Extinct genus of marsupials

Paranyctoides is an extinct genus of early eutherian mammal from the Late Cretaceous of North America and possibly Asia. It was named in 1979 by Fox for tooth and jaw material from the Dinosaur Park Formation of Alberta, which he named Paranyctoides sternbergi. Fox then named the second species P. maleficus for material from the older Milk River Formation. The species P. megakeros was named by Lillegraven and McKenna in 1986 from the "Mesaverde" Formation of Wyoming, and indeterminate species of Paranyctoides have been identified from the Kaiparowits, Wahweap, Kirtland, Hell Creek and Lance Formations of western North America. Material from the Maastrichtian Hell Creek and Lance Formations, as well as P. megakeros, have since been identified as Alostera saskatchewanensis, limiting Paranyctoides to the Santonian to Campanian in North America. In 2013 Averianov and Archibald considered P. maleficus a synonym of P. sternbergi, though this was not supported by Montellano-Ballesteros and colleagues the same year.

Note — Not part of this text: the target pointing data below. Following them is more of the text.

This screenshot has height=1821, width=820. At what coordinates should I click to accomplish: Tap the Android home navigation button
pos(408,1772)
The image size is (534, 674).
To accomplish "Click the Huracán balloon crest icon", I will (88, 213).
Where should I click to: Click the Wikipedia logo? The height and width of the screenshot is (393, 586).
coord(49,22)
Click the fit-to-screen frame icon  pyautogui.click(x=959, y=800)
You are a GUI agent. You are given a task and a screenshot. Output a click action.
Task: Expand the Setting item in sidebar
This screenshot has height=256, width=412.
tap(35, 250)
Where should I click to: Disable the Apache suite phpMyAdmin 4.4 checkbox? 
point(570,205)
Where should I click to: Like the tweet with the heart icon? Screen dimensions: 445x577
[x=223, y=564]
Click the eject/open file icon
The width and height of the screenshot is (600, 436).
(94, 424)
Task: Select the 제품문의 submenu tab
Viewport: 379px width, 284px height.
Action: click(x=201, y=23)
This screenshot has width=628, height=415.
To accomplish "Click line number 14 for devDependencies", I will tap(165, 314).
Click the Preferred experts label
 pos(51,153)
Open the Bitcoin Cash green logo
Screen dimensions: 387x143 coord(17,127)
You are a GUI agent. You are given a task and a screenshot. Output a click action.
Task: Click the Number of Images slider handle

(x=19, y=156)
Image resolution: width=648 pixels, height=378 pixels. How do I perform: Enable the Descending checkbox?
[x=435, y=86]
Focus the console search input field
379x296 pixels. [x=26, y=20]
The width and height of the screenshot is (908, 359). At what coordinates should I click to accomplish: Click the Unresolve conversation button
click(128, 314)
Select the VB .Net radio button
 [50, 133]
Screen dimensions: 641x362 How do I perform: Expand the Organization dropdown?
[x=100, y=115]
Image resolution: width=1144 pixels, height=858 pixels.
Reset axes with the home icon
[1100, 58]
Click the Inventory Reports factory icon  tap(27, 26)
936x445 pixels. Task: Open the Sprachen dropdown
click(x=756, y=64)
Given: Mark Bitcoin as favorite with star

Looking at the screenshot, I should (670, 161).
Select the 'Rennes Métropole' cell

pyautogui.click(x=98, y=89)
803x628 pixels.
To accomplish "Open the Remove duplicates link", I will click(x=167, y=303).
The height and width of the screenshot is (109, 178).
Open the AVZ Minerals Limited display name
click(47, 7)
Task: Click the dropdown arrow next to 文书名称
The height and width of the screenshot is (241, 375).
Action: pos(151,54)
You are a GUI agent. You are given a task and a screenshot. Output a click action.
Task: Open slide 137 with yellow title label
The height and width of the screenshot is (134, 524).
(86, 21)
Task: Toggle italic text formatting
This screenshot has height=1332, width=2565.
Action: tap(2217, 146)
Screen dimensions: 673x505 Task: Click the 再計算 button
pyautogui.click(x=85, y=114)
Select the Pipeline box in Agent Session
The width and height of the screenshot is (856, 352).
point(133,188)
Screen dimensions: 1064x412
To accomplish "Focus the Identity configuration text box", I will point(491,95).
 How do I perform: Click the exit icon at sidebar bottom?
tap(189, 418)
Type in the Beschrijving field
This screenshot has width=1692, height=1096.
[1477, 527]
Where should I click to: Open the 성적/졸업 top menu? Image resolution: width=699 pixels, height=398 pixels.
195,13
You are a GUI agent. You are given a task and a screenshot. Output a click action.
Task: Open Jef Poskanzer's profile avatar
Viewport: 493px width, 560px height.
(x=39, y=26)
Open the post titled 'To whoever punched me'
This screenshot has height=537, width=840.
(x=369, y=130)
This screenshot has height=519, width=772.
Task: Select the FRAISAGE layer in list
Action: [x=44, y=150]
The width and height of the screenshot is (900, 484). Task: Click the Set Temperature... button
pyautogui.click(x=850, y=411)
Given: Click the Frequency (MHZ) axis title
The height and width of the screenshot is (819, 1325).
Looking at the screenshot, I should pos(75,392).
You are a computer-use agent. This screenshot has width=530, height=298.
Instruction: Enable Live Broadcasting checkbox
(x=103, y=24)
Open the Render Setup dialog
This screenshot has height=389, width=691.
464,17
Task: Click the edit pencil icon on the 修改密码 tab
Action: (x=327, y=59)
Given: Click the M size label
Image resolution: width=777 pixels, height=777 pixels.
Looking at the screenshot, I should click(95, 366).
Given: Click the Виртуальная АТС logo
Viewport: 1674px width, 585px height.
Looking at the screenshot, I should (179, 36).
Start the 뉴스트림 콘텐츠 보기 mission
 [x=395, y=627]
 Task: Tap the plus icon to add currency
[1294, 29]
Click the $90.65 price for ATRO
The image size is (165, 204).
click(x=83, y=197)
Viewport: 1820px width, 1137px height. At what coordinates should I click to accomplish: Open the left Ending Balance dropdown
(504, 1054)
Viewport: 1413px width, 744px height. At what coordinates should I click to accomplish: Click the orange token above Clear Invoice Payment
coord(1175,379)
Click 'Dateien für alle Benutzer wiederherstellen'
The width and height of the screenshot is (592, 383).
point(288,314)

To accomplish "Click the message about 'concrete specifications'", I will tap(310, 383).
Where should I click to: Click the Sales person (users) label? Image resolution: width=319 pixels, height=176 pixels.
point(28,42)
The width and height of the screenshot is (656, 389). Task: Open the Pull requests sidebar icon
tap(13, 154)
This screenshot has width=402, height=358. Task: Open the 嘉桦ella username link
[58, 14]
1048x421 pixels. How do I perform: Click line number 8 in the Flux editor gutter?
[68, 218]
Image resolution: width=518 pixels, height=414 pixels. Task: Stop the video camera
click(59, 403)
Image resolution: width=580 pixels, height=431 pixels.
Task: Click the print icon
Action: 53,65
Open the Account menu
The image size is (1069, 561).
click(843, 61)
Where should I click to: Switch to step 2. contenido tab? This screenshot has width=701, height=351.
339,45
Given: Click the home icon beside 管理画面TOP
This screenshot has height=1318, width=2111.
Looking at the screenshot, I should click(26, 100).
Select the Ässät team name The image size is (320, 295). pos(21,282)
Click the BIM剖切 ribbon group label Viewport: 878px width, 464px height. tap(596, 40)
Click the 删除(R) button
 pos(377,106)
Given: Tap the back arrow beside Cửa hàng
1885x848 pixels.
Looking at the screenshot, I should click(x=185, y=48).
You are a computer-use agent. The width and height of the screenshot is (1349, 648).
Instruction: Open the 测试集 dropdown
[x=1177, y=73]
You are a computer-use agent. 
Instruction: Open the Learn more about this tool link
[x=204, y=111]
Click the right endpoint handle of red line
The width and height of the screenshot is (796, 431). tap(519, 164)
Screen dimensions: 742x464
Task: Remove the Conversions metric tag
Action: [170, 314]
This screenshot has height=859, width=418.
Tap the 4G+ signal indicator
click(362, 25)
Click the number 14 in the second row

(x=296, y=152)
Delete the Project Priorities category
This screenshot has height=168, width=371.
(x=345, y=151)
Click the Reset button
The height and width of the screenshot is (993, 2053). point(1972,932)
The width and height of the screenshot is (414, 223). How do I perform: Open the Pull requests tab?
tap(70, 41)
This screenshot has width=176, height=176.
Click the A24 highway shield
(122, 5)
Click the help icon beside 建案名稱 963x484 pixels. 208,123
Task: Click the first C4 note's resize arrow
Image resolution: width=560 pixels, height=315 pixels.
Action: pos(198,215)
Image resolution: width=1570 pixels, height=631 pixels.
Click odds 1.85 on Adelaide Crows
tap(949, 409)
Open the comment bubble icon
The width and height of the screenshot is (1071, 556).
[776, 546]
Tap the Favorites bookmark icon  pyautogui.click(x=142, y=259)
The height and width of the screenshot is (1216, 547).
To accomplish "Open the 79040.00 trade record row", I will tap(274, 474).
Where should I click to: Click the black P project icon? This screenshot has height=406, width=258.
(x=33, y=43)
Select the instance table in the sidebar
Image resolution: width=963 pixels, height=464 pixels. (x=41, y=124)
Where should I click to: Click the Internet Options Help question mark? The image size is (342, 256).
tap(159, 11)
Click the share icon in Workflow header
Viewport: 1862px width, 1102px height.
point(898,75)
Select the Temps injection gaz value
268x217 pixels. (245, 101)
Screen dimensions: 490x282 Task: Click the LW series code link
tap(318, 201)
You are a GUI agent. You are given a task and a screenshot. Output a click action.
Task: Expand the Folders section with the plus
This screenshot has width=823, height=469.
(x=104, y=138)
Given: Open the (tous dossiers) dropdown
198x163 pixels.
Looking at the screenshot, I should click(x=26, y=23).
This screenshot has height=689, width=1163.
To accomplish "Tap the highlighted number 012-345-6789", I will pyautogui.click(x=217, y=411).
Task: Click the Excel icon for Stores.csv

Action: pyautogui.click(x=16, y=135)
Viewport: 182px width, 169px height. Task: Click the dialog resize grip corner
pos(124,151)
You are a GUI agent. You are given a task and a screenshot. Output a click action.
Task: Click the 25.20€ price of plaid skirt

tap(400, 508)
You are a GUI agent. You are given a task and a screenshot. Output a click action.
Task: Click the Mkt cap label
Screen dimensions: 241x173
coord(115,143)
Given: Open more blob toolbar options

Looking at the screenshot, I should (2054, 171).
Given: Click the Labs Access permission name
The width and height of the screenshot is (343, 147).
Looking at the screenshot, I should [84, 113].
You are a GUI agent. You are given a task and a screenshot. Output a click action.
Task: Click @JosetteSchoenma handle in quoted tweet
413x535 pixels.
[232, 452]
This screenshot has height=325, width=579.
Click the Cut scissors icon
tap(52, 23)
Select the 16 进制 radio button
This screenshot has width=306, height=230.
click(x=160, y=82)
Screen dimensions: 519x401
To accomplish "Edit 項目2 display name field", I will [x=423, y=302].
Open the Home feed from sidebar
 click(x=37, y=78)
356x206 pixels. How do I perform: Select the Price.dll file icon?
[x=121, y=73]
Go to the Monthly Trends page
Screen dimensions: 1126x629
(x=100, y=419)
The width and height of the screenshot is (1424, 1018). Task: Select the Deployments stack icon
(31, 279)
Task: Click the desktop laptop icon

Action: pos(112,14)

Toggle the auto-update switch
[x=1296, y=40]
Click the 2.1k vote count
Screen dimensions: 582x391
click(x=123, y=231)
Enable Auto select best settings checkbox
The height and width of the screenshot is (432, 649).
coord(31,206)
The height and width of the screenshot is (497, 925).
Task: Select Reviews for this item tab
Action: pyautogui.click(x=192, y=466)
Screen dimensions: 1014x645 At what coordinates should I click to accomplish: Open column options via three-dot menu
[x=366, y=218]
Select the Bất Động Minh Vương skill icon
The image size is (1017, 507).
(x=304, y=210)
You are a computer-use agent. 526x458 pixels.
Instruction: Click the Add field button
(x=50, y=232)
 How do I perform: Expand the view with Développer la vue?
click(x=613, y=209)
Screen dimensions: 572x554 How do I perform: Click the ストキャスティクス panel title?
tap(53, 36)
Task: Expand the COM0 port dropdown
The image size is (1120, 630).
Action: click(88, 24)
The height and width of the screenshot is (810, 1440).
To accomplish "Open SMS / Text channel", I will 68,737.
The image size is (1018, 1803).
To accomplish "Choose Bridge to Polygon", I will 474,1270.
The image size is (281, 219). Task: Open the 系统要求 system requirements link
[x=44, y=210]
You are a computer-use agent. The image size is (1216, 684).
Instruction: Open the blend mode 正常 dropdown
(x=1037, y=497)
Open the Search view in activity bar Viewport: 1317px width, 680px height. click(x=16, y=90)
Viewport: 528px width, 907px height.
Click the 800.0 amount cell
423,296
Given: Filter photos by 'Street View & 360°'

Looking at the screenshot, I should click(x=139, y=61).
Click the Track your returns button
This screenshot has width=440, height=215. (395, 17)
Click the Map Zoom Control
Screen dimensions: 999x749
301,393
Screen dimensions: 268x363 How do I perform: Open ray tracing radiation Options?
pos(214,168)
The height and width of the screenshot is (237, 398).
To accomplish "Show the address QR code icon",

Species of Paranyctoides have also been identified from Uzbekistan, first being named P. aralensis by Lev Nesov in 1993 for material from the Turonian Bissekty Formation. Additional Asian specimens were found and referred to Paranyctoides expanding its range to the younger Aitym Formation, before Averianov and Archibald considered that all the Uzbek specimens belonged to the same species, which they identified as P. quadrans, being an older name Nesov had coined in 1982 for a species of Sailestes. The referral of Asian species and material to Paranyctoides was not supported by Montellano-Ballesteros and colleagues, though it was found within the genus in a phylogenetic analysis by Averinanov and Archibald.